Antiparallel Conformation and Tertiary Structure of Protein
The tertiary structure of a protein is the overall fold of the polypeptide chain so that it forms a certain 3-dimensional structure. For example, the tertiary structure of an enzyme is often dense, globular in shape. A tertiary structure is a combination of a variety of secondary structures. Tertiary structures are usually lumps. Some protein molecules can interact physically without covalent bonds to form stable oligomers (for example dimers, trimers, or quarters) and form quaternary structures.
These folds are controlled by hydrophobic interactions, but the structure can be stable only if the parts of the protein are locked into place by specific tertiary interactions, such as salt bridges, hydrogen bonds, and tight side chain packaging and disulfide bonds.
The tertiary structure of a protein is an overlapping layer over a secondary structural pattern consisting of irregular twists of bonds between side chains (R groups) of various amino acids (Figure 9). This structure is a three-dimensional conformation that refers to the spatial relationship between secondary structures. This structure is stabilized by four types of bonds, namely hydrogen bonds, ionic bonds, covalent bonds, and hydrophobic bonds. In this structure, hydrophobic bonds are very important for proteins. Amino acids that have hydrophobic properties will bind to the inside of globular proteins that don't bind to water, while amino acids that are hodrophilic in general will be on the outer surface of the surface that binds to the surrounding water (Murray et al, 2009; Lehninger et al., 2004).
Secondary structure
The secondary structure of proteins is regular, the pattern of repeated folds of the protein skeleton. The two most patterns are alpha helix and beta sheet. The secondary structure of proteins is the local three-dimensional structure of various amino acid sequences in proteins that are stabilized by hydrogen bonds. Various forms of secondary structures, for example, are as follows:
alpha helix (α-helix, "torsion-alpha"), in the form of a twisted chain of amino acids shaped like a spiral;
beta-sheet (β-sheet, "beta-plate"), in the form of wide sheets composed of a number of amino acid chains bound together through hydrogen bonds or thiol (S-H) bonds;
beta-turn, (β-turn, "beta-indentation"); and gamma-turn, (γ-turn, "gamma-indentation").
The secondary structure is a combination of the primary structure which is linearly stabilized by hydrogen bonds between the CO = and NH groups along the polypeptide spine. One example of a secondary structure is α-helical and β-pleated (Figures 4 and 5).

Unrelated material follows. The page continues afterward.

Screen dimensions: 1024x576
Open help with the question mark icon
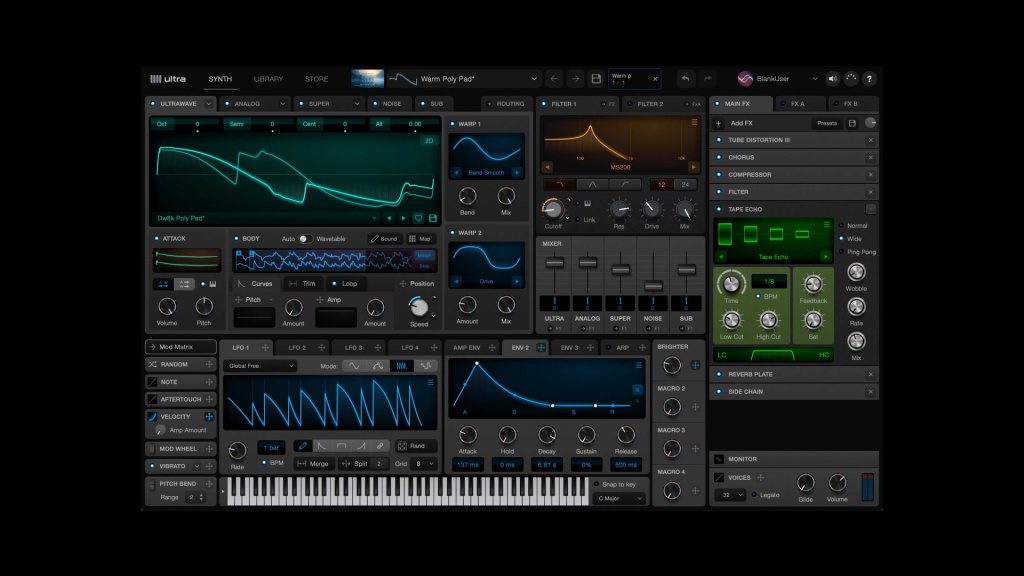click(869, 79)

This structure has segments in the polypeptide that are twisted or folded repeatedly. (Campbell et al., 2009; Conn, 2008).
Secondary structure
The α-helical structure is formed between each of the carbonyl oxygen atoms in a peptide bond with hydrogen attached to the amide group in a peptide bond of four amino acid residues along the polypeptide chain (Murray et al, 2009).

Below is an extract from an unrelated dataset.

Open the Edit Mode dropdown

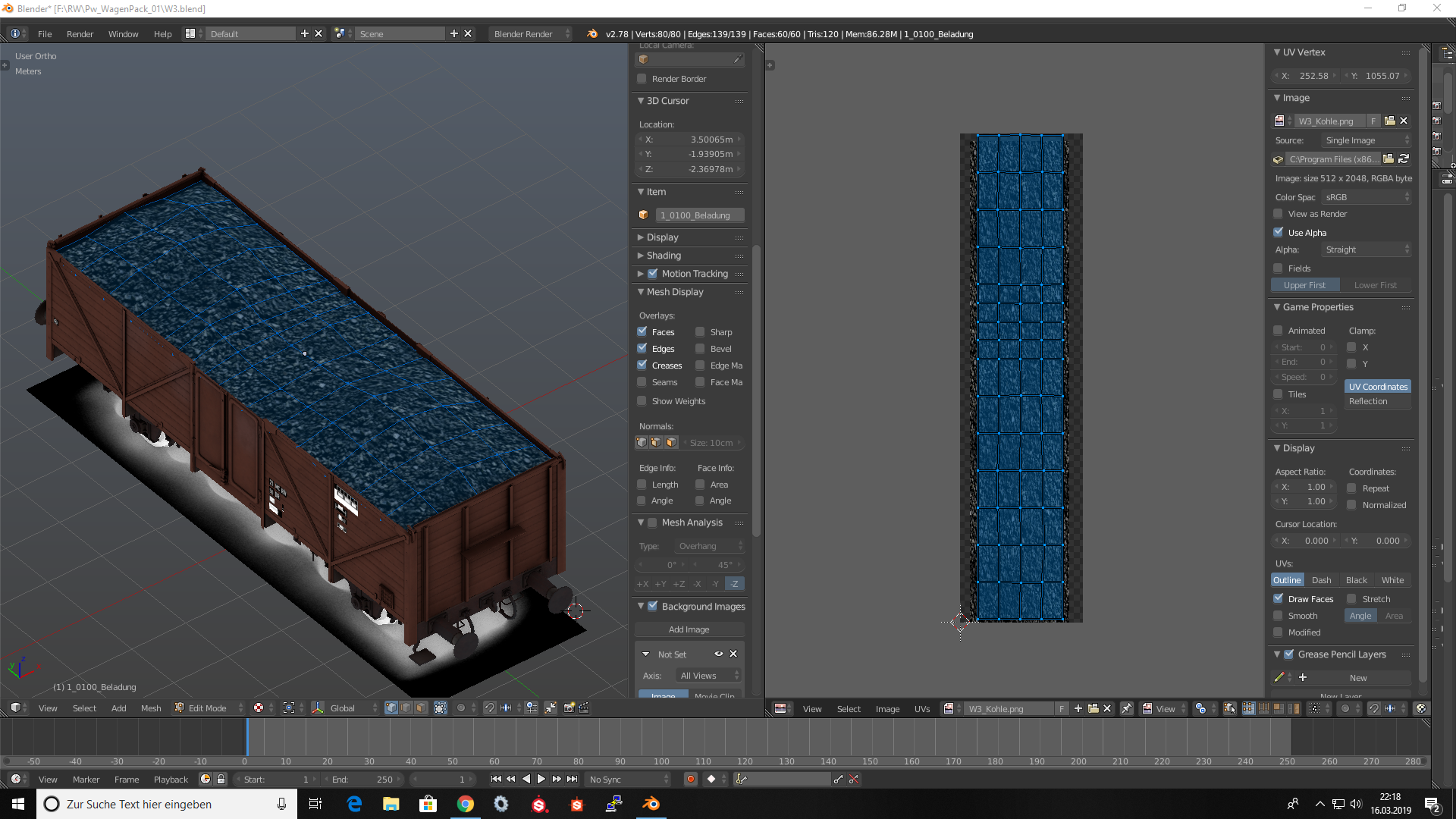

In the secondary structure β-pleated is formed through hydrogen bonds between linear regions of the polypeptide chain. β-pleated two forms are found, namely antiparrel and parallel (Figures 6 and 7). Both are different in terms of the hydrogen bonding pattern. In the form of antiparrel conformation has a bond conformation of 7 Å, while conformation in the parallel form is shorter which is 6.5 Å (Lehninger et al, 2004). If this hydrogen bond can be formed between two separate polypeptide chains or between two regions in a single chain that folds itself which involves four amino acid structures, then it is known as β turn shown in Figure 8 (Murray et al, 2009).
Tertiary structure and quaternary structure
Some proteins are composed of more than one polypeptide chain. Quartener structures describe different subunits that are used together to form protein structures.
The quaternary structure is a picture of the arrangement of sub-units or protein promoters in space. This structure has two or more of the protein sub-units with tertiary structures that will form functional protein complexes. the bonds that play a role in this structure are noncovalent bonds, namely electrostatic, hydrogen and hydrophobic interactions. Proteins with quaternary structures are often referred to as multimeric proteins. If a protein composed of two subunits is called a dimeric protein and if it is made up of four subunits it is called a tetrameric protein (Figure 10) (Lodish et al., 2003; Murray et al, 2009).